Other study variables were sex, age at the time of the study, gestational age at birth, and clinical data perceived by the mothers of the patients with CP during at-home feeding.

Procedures

The parents of the children diagnosed with CP seen at the pediatric gastroenterology and neurology services were invited to participate in the study, after the motivation behind the research, together with what was involved in a VFS, were explained. VFS is a procedure included within the diagnostic and therapeutic protocol of the pediatric gastroenterology service at the host institution, in patients with CP.

VFS was performed at the radiology service by the same certified radiologist (JJCA), through fluoroscopy and Multix Fusion Max, Siemens Icons 2008 imaging system equipment as follows: When possible, the patient was placed in the lateral position between the x-ray source and the image intensifier, with the equipment in the vertical position. If not possible, the patient was placed in a chair with his/her caretaker. The textures were prepared so they would be similar to those of the foods routinely given to the child orally. The preparation was administered with a plastic spoon, offering two to three swallows per texture, with the previous addition of 1–5ml of barium as the contrast agent. The first consistency was that of nectar, followed by that of liquid, and ending with the consistency of puree. The images were dynamically recorded. Enterex® was the commercial brand of the thickener employed to obtain the types of textures. The liquid texture was obtained by combining 90ml of water plus 13.5g of powdered barium, the texture of nectar was obtained by combining 90ml of water plus 9g of barium plus 2.25g of Enterex®, and the texture of puree was obtained by combining 90ml of water plus 9g of barium plus 9g of Enterex®. Parents were allowed to accompany the patient during the examination. They remained in the radiology room from the beginning to the end of the procedure and participated in carrying out the VFS to simulate the usual at-home feeding. The VFS findings were collected during the procedure on a form specifically designed for the present research.

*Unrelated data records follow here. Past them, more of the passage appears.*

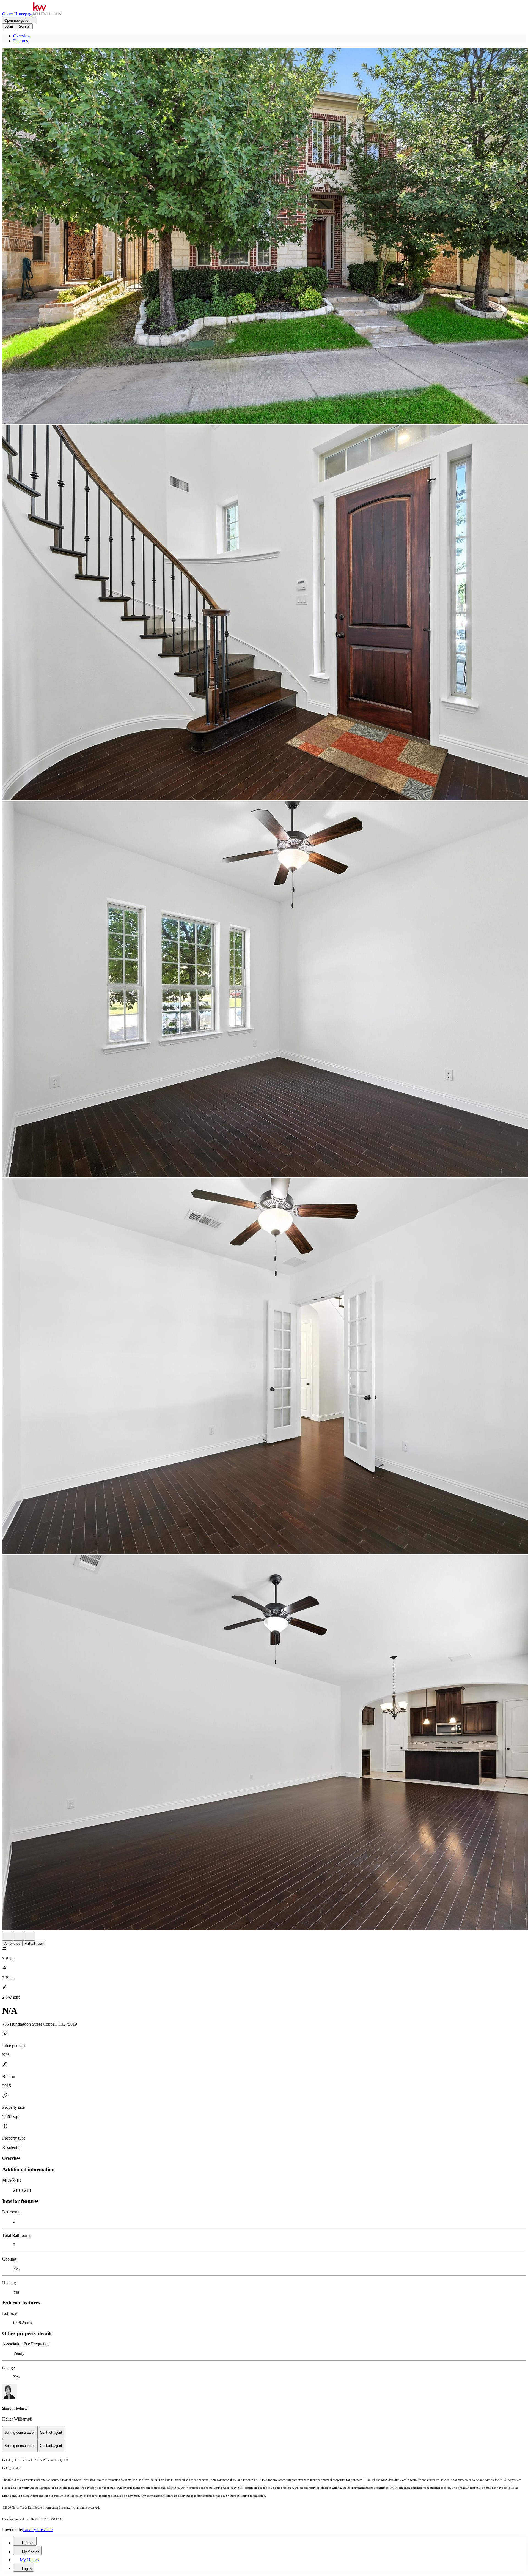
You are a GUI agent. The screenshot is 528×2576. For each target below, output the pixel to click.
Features (20, 41)
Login (8, 26)
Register (24, 26)
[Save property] (18, 1936)
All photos (12, 1943)
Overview (22, 36)
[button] (264, 236)
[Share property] (29, 1936)
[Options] (7, 1936)
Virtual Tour (34, 1943)
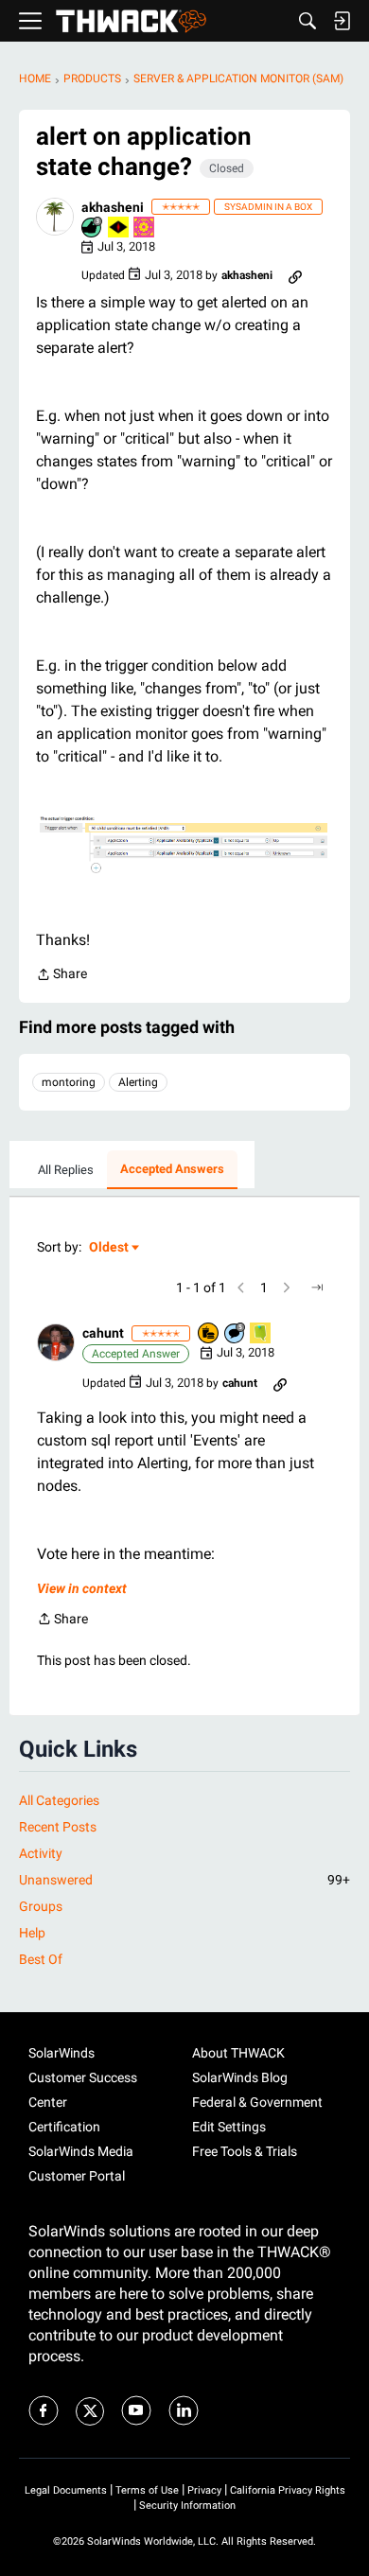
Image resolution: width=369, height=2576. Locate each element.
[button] (55, 217)
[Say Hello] (261, 1334)
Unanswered (184, 1879)
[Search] (307, 21)
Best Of (40, 1959)
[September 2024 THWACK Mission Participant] (144, 228)
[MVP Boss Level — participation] (119, 228)
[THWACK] (131, 21)
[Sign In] (342, 21)
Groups (40, 1906)
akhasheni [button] (112, 207)
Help (32, 1932)
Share (61, 976)
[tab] (66, 1170)
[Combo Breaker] (209, 1334)
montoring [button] (69, 1082)
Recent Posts (58, 1826)
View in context (82, 1588)
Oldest (110, 1248)
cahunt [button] (103, 1333)
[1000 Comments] (235, 1334)
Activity (40, 1853)
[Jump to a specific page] (317, 1287)
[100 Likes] (92, 228)
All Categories (59, 1800)
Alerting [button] (138, 1082)
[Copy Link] (295, 275)
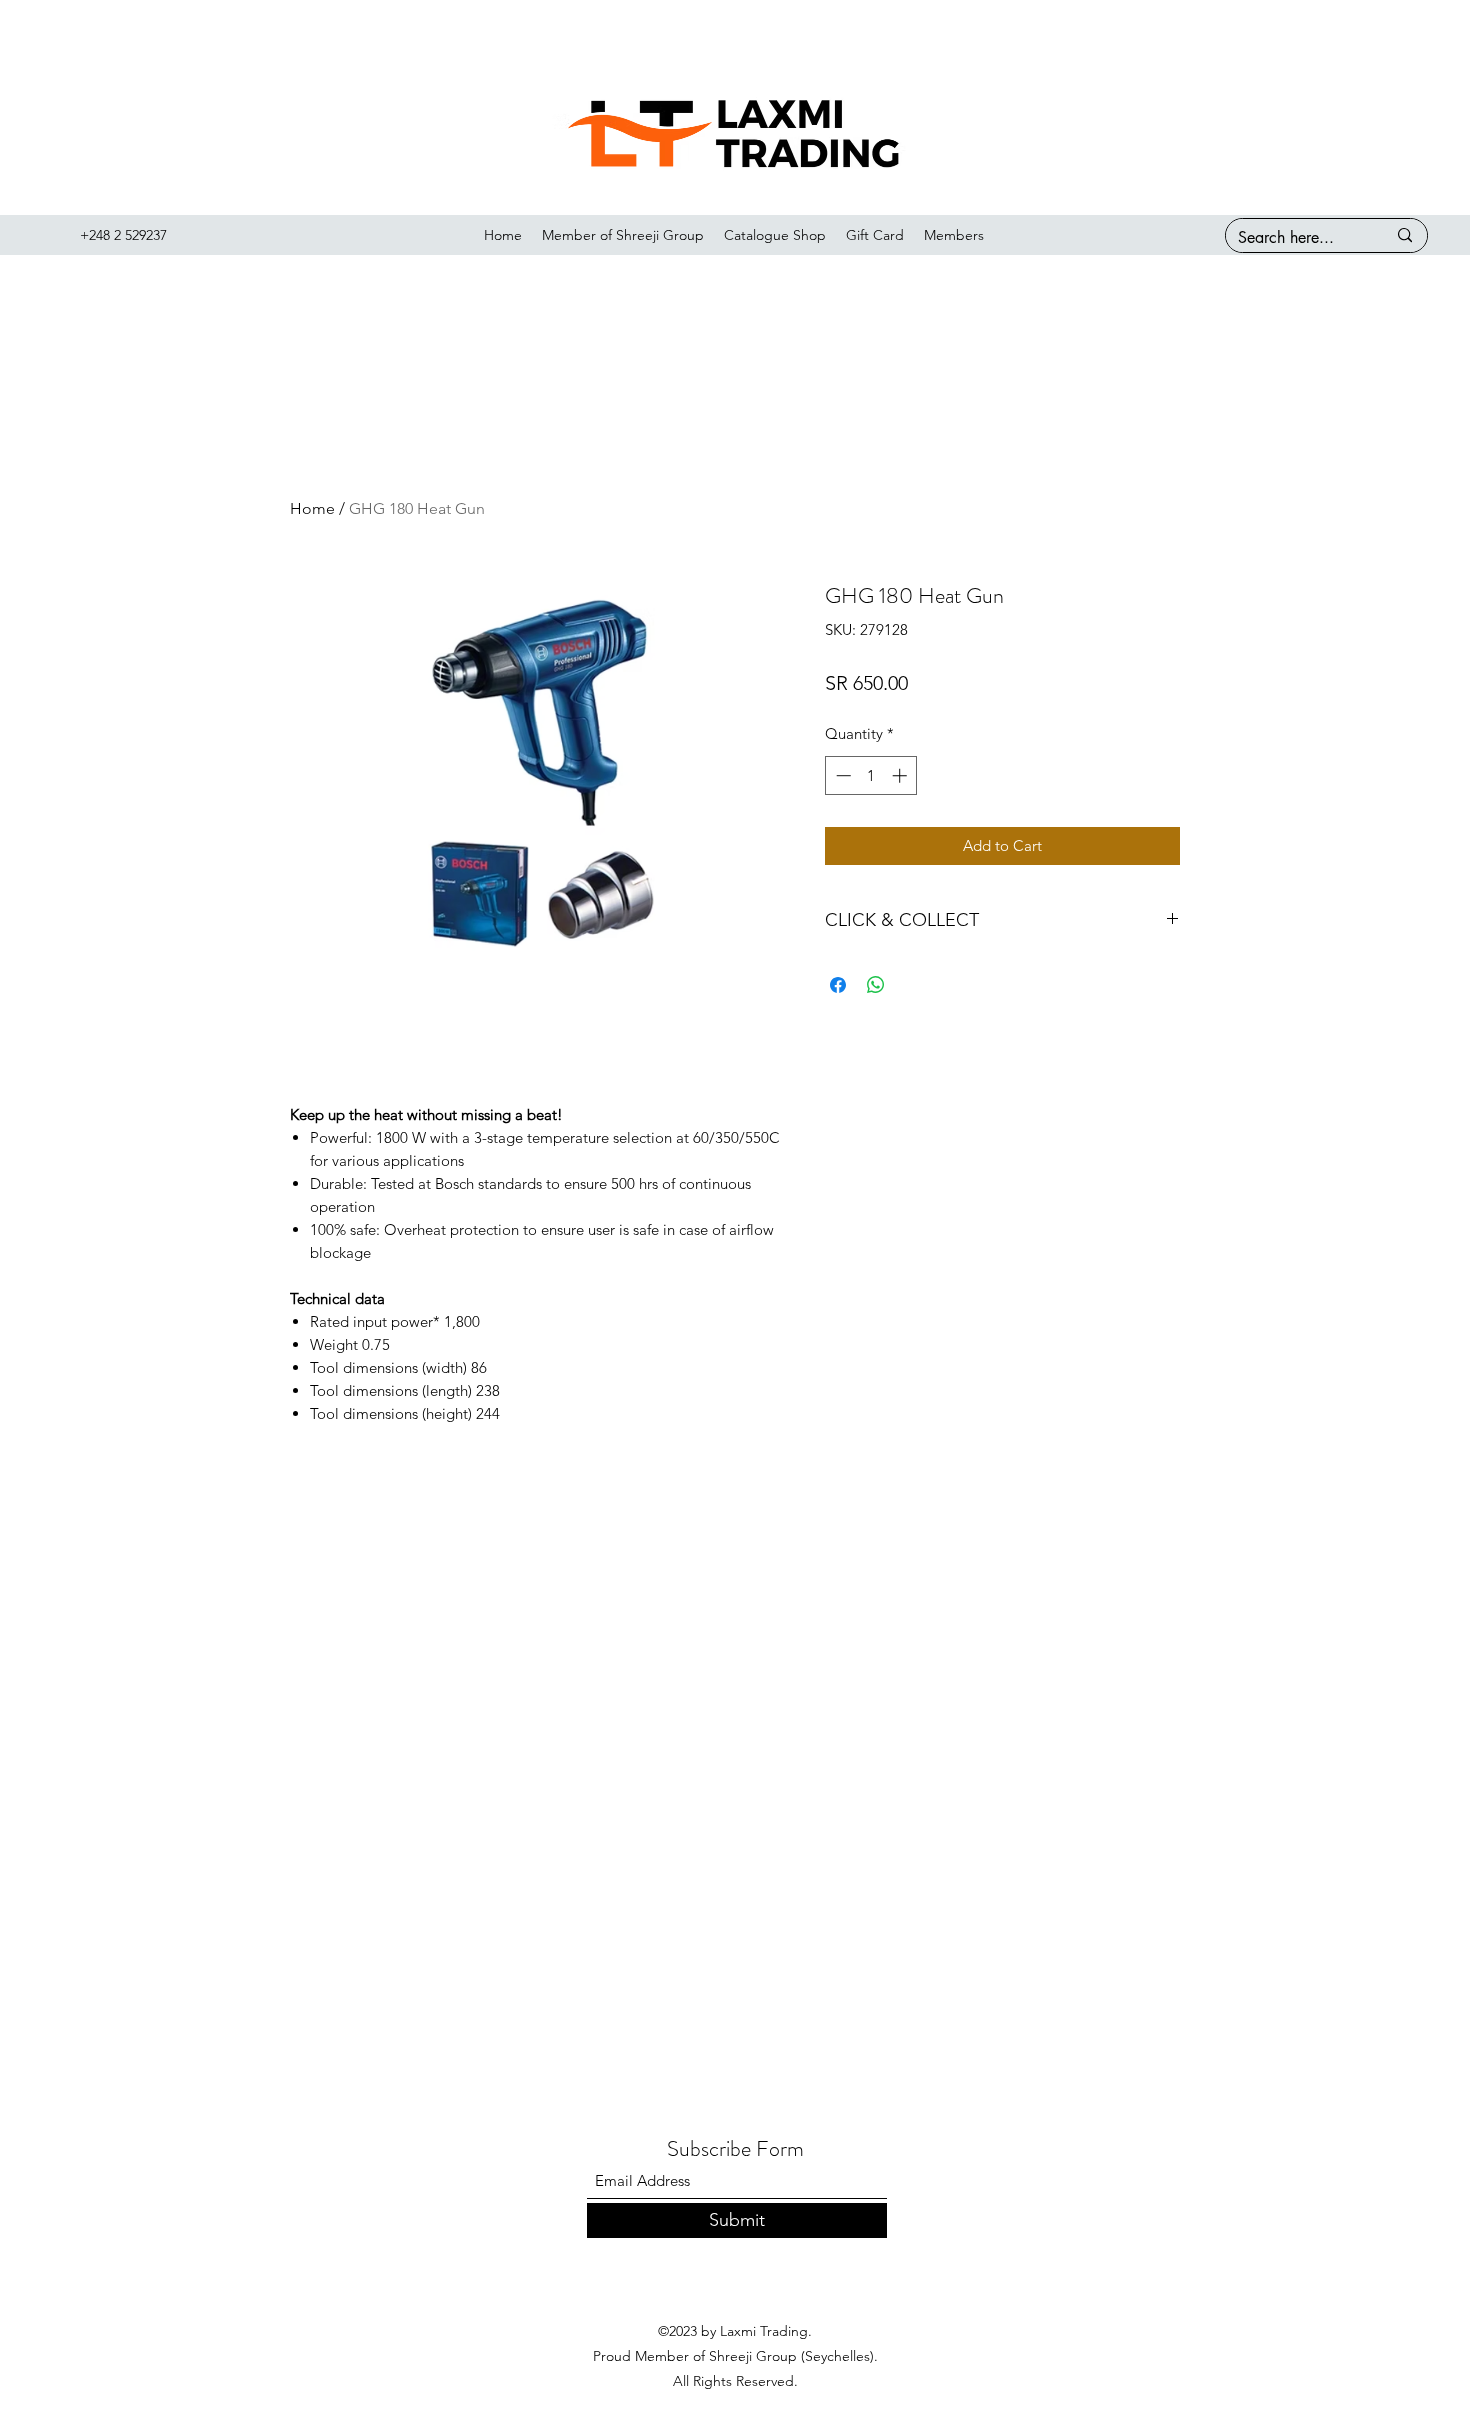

One of the researchers (NGR) received first-hand information on the clinical data observed during at-home feeding from interviews with the parents. Simultaneously, the findings from the pediatric neurology evaluation were taken from the clinical case files so that the topographic forms of monoplegia, diplegia, quadriplegia, and hemiplegia could be classified. With respect to muscle tone, the CP was defined as spastic, dyskinetic, ataxic, hypotonic/flaccid, or mixed. The level of gross motor function was determined in five levels through the GMFCS14,15, ranging from level I, in which the child walks with no limitations, to level V, in which the child’s mobility is severely limited, requiring assisting devices.

The CP topographic classification was diagnosed by the pediatric neurologist that participated in the present research.

A certified nutritionist diagnosed the nutritional status and included patient weight, height, and body mass index (BMI) calculated with the weight (kg)/height (m2) formula. The measurements were carried out utilizing calibrated instruments, with the patients in lightweight underwear.

Patients that could not stand or sit independently were weighed in the supine decubitus position on a Seca infantometer (50g accuracy) and those that could stand independently were weighed on a Seca scale (0.1kg accuracy). The child was placed at the center of the scale (standing or in the supine decubitus position) with arms hanging at each side of the body, looking straight ahead. The weight of the children that could not stand unassisted was obtained after subtracting the mother’s weight16.

To measure height, the patients stood upright on a horizontal plane with head, back, buttocks, and calves against the vertical bar of the instrument. The head (with the Frankfort horizontal as the reference plane) touched the mobile bar of the measuring scale, applying slight pressure to the mastoid processes. The patients were measured using a Seca Harpenden stadiometer (0.1cm accuracy). The children whose condition did not allow them to be measured were evaluated using formulas for estimating height with the length of the tibia (cm) and height of the knee (cm)16.

The anthropometric indexes of weight-for-age (W/A), height-for-age (H/A), weight-for-height (W/H), and BMI, utilizing growth charts for children with infantile CP16, were calculated to classify nutritional status according to the World Health Organization (WHO)17,18.

The research data were collected on a form specifically designed for the present research. A pilot test of data capture and entry was first carried out to correct errors.

Statistical analysis

Kurtosis and asymmetry parameters were calculated for the quantitative variables. If distribution was symmetric, mean and standard deviation were determined and they were compared using the Student’s t test for two independent samples. The qualitative variables were expressed in percentages and contrasted using the chi-square test or the Fisher’s exact test. The association between OPD and the study factors was measured using ORs.

A 95% confidence interval (CI) was employed. The statistical analysis was performed using the statistics for social sciences program (SPSS Statistics for Macintosh, Version 22.0. Armonk, NY, IBM Corp.)

Ethical considerations

Written statements of informed consent to participate in the research described was requested from the persons responsible for the patients.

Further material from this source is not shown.